Data extracts -
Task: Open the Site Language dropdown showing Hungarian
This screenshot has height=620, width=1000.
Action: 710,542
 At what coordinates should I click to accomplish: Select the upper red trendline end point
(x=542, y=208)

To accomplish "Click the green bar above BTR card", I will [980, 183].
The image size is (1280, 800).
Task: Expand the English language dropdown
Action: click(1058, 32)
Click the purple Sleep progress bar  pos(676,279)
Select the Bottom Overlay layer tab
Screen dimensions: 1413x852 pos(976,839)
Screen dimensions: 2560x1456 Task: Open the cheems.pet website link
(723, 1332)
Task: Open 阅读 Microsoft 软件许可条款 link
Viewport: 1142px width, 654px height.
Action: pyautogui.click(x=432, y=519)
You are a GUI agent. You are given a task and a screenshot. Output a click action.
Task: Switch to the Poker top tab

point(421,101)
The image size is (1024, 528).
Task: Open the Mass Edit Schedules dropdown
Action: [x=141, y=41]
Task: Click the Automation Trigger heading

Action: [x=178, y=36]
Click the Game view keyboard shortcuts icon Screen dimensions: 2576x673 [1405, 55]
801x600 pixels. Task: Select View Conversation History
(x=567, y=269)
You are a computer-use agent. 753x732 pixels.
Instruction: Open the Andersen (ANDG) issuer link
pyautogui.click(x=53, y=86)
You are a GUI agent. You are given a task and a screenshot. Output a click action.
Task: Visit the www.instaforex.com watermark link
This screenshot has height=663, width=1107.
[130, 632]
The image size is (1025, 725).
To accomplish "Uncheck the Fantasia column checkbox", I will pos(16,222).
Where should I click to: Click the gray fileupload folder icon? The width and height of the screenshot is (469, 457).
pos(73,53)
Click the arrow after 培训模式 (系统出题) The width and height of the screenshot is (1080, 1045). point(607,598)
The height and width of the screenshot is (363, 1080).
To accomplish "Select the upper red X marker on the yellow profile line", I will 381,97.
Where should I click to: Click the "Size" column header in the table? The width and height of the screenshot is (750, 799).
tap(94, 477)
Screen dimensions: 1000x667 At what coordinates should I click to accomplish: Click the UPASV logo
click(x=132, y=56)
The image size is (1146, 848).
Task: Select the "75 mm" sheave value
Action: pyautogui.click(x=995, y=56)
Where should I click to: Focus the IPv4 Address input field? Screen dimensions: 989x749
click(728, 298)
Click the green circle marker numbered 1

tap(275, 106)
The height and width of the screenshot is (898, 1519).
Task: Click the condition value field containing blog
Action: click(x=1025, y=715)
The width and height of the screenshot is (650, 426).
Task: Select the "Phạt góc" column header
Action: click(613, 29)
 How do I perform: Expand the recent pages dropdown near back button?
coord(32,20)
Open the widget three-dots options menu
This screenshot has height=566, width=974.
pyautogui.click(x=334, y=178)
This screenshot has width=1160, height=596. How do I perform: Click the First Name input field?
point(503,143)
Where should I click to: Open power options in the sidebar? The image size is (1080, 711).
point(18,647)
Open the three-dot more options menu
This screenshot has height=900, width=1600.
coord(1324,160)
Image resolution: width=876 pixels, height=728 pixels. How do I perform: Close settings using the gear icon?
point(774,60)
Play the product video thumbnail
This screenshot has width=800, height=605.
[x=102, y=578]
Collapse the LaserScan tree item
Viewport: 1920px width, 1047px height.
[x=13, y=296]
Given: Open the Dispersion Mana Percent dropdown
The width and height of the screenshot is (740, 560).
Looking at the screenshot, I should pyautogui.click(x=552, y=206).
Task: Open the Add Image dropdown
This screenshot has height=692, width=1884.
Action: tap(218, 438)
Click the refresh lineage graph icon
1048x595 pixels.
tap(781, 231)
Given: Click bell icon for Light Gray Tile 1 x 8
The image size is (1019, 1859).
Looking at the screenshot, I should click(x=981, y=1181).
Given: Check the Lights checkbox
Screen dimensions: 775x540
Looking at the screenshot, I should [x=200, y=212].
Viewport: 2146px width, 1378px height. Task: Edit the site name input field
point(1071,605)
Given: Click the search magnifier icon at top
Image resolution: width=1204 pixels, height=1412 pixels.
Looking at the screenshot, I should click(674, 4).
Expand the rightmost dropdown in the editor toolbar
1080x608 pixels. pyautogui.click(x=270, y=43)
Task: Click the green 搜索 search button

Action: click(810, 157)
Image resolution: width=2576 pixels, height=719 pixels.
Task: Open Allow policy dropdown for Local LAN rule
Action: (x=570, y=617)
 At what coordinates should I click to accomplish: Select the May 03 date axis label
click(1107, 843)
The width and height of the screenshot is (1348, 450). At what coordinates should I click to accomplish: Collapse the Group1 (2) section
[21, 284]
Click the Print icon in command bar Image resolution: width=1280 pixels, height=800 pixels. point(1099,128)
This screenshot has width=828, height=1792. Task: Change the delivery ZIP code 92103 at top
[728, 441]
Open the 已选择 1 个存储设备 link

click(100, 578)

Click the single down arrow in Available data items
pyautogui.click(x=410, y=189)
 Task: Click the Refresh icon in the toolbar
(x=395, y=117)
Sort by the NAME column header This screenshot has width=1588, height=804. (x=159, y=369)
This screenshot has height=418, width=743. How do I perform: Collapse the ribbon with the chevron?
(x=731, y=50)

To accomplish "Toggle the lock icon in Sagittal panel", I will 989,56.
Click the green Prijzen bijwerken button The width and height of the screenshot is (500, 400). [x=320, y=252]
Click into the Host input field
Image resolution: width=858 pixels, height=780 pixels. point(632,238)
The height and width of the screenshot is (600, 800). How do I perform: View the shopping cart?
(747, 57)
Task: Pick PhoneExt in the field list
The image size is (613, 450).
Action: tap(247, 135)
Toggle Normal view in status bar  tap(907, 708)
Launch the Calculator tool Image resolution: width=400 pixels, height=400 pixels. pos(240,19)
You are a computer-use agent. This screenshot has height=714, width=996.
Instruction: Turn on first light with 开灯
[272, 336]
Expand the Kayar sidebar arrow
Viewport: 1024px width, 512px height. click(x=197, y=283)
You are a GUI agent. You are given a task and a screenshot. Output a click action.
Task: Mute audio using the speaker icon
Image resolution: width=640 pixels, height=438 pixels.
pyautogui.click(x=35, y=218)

Work required -
Repeat verbatim the line holding "Toggle Normal view" and all lines after it, up to the end of the material.

Task solution -
Toggle Normal view in status bar  tap(907, 708)
Launch the Calculator tool Image resolution: width=400 pixels, height=400 pixels. pos(240,19)
You are a computer-use agent. This screenshot has height=714, width=996.
Instruction: Turn on first light with 开灯
[272, 336]
Expand the Kayar sidebar arrow
Viewport: 1024px width, 512px height. click(x=197, y=283)
You are a GUI agent. You are given a task and a screenshot. Output a click action.
Task: Mute audio using the speaker icon
Image resolution: width=640 pixels, height=438 pixels.
pyautogui.click(x=35, y=218)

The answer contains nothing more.